Güncelleme Tarihi:
SİYASETÇİ BEYANIYLA NORMALLEŞTİRİLİYOR
“Nefret söylemi küresel ölçekte yükselişte olan İslam düşmanlığı, ırkçılık ve yabancı karşıtlığının en yaygın aracıdır. Bu tarz söylemler günün her saatinde sosyal medyada siyasetçilerin içe dışa yönelik beyanlarında normalleştirilmektedir. Nefret söylemi fikir özgürlüğü parantezine asla alınmamalıdır. İnsanlığa karşı en büyük suçların işlenmesinden önce nefret söyleminin ayak sesleri duyulmuştur. Ruanda’daki katliamları gerçekleştiren Batı’yı kimse hesaba çekmemiştir. Orada milyonlar öldürülmüştür. Kimse Batı’ya ‘Siz böyle bir katliamı nasıl yaptınız?’ dememiştir.

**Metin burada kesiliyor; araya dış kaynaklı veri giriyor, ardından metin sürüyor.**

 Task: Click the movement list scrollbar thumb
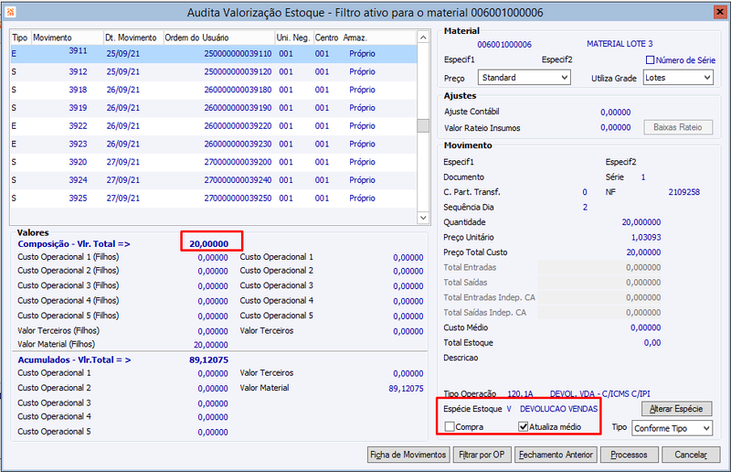423,126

EN ÇOK MÜSLÜMANLAR MARUZ KALIYOR
Günümüzde nefret söylemine, kutsal değerlere hakarete en fazla maruz kalanlar Müslümanlardır. Bu soruna gözlerimizi yumamayız. Müslümanların işyerleri, evleri, ibadethaneleri hemen her gün ırkçıların ve faşist grupların hedefi oluyor. Müslüman kadınlar sırf başörtüsü taktıkları için sokakta, çarşıda, işyerlerinde tacize uğruyor.
KEŞMİR AÇIK HAVA HAPİSHANESİ
Şu anda Keşmir adeta bir açık hava hapishanesine döndürülmüş vaziyettedir, buradaki insanlar da mahkûm konumundadır. ‘Sen nasıl inek eti yersin?’ Böyle bir saçmalık olabilir mi? Biz de inek eti yiyoruz. Bir taraftan inanç özgürlüğü diyeceksiniz... Benim inancımın gereği bu değil. Ben senin inancına saygı duyuyorum. Sen benim inancıma niye saygı duymuyorsun? Bizim ülkemizde domuz eti yiyenler var, biz bunlara müdahale etmedik.
Bütün devlet kurumlarına bu konuda (Keşmir) önemli görevler düşüyor. Hem devletlerarası hem de bölgesel ve küresel nitelikli uluslararası örgütler nezdinde gerçekleştirilen somut girişimler daha etkin hale getirilmelidir. Birleşmiş Milletler’de (BM) nefret söylemine ilişkin bir veri tabanı oluşturulması fikrini destekliyoruz.
Ülkemizdeki Hindistanlı diplomatlar bize, bu konudaki tutumumuzdan rahatsızlık duyduklarını söylüyorlar. Peki biz başka ülkelerde yapılan yanlışları görmezsek nasıl uluslararası siyaset yapacağız.
KİMSE ‘İSLAMCI TERÖR’ YAKIŞTIRMASI YAPAMAZ
Bizim dinimize kimse ‘İslamcı terör’ yakıştırması yapamaz. Arapça’da İslam, ‘barış’ kelimesinden gelmektedir. Dolayısıyla İslam bir barış dinidir. İslam’ı terörle bir araya getirmek iftiradır, ahlaksızlıktır. Böyle bir şey kabul edilemez.
Türkiye olarak yükselen İslam düşmanlığı, ırkçılık, nefret söylemiyle etkin mücadele yönündeki çabalara öncülük etmeye devam edeceğiz.”
‘FİLİSTİN’E GEÇERKEN YARIM SAAT SINIRDA BEKLETİLDİM’
CUMHURBAŞKANI Erdoğan, Başbakan iken resmi İsrail ziyaretinde başına gelen bir olayı konuşmacılarla paylaştı: “Ben Başbakan olarak İsrail’e gittim.
srail’den Filistin tarafına geçerken eşimle arabada yarım saat sınırda bekletildim. Niye bekletildiğimi anlayamadım. Resmi ziyaret için Tel Aviv’deyim. Filistin’e geçerken başıma bu olay geldi. İşte İsrail’in devlet liderlerine yaklaşımı budur. Kimi beğeniyorlarsa onun için kapılar açıktır, beğenmiyorlarsa kapılar kapalıdır. Lafa geldiği zaman bütün özgürlükleri savunurlar. Hiçbir zaman samimi değildirler.”